WHAT THIS TASK INVOLVES
Make an exact copy of every entry, from the first line to the last.

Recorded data

[Start of Attachment]

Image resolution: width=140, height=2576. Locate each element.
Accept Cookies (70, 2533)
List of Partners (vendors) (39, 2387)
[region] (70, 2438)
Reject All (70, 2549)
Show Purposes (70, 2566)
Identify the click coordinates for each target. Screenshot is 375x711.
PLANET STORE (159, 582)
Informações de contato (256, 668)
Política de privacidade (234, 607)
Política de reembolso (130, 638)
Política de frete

[End of Attachment]

EXERCISE OUTPUT
Image resolution: width=140, height=2576. Locate each element.
Accept Cookies (70, 2533)
List of Partners (vendors) (39, 2387)
[region] (70, 2438)
Reject All (70, 2549)
Show Purposes (70, 2566)
Identify the click coordinates for each target. Screenshot is 375x711.
PLANET STORE (159, 582)
Informações de contato (256, 668)
Política de privacidade (234, 607)
Política de reembolso (130, 638)
Política de frete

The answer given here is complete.